*Your objective*
Exactly as they stand, set down the following records once more.

-- Exercise data follows --

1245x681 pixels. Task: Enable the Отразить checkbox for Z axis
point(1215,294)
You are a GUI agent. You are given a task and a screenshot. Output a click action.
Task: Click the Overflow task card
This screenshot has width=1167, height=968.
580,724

-- Exercise data concluded --

*Problem solution*
1245x681 pixels. Task: Enable the Отразить checkbox for Z axis
point(1215,294)
You are a GUI agent. You are given a task and a screenshot. Output a click action.
Task: Click the Overflow task card
This screenshot has width=1167, height=968.
580,724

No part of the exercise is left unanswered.